Nevertheless, several employees use the GIS weekly, and Wicks expects that number to rise. “ESRI has made it easy to publish web servers, and I think that there will be more users when a browser becomes the interface,” she says.

The GIS has already proven invaluable. “Just getting the water mains located and entered into our fixed asset system, and tracking asset numbers, was important, and now we finally have all that information in one electronic system,” Wicks says.

“And when we print map books, each page is a section of the public land survey system. Each section is an AutoCAD drawing file. Consequently, we have 50 separate drawing files for the entire system. Invariably, critical information falls on the section lines, requiring a person to cross-reference drawings together. In ArcGIS, the entire system is stored in one geodatabase, so a person can look at the entire system at once.”

Seeking consistency

Park Water Co. is definitely interested in consistency across the system. “Integration among the three companies is important so that engineers and upper management have access to systemwide data,” Gutierrez says. “We’ll be using ArcGIS server to make connections between all three, so that people here at headquarters have better access to all regions.”

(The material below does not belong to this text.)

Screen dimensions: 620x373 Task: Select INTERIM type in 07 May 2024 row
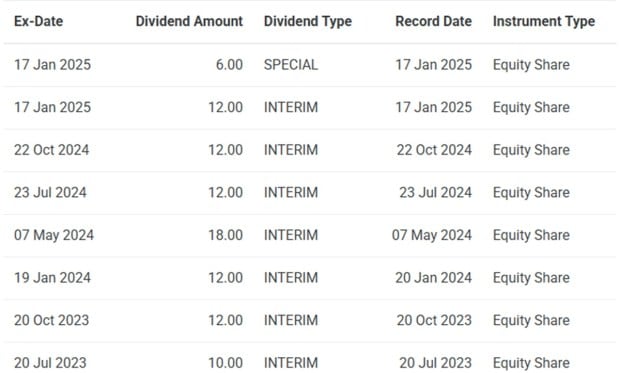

One goal of the GIS initiative is to facilitate more efficient use of engineering and management talent and resources companywide. This is helped by the consistent choices of AutoCAD-based engineering and drafting software, and ESRI-based GIS software with relatively little customization.

At the same time, the team accounted for differences between the three regions and followed a nuanced approach to GIS creation, rather than a rigid set of common standards. Each region followed unique policies for mapping conversion, and each used existing asset numbering systems and other data. And each was able to incorporate free, useful data from local jurisdictions, and to share data in a way that made sense.

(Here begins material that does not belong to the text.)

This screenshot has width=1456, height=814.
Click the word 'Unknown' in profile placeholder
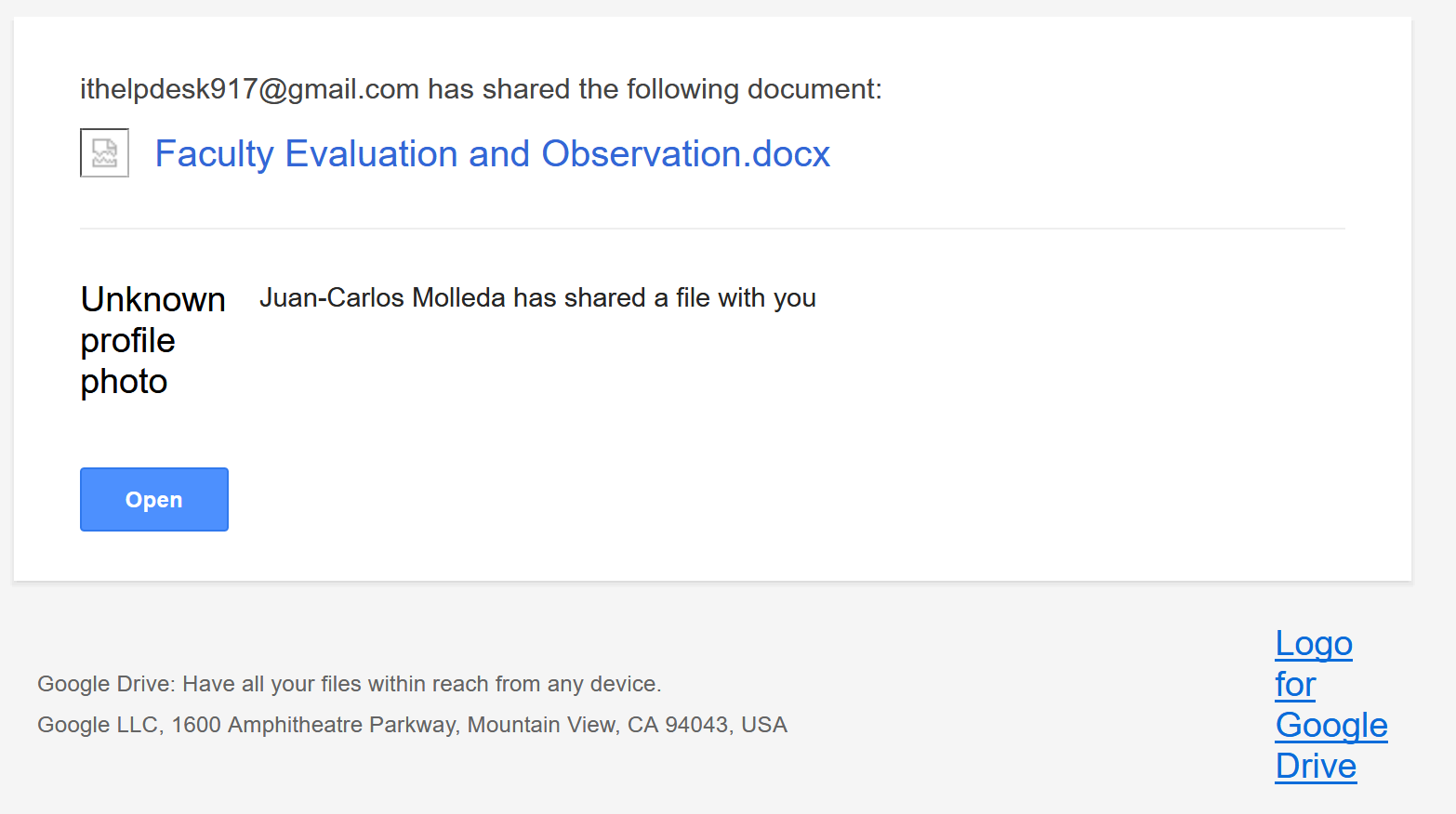(152, 300)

With a consistent GIS platform in place, Park Water Co. can project more advanced uses of geodatabases. “Wireless is exciting because it will save us trips back to the office, and by using ArcGIS server technology, we’ll eventually be able to automate dispatching for service calls, web mapping, and more,” Gutierrez says.

Gutierrez and Wicks also look forward to reducing paper mapping as more field crew members adopt wireless tablet PCs. By combining consistent software choices with flexible implementation that respects local idiosyncrasies, Park Water Co. efficiently implemented a GIS that is the right size for local offices, and still facilitates an efficient approach companywide.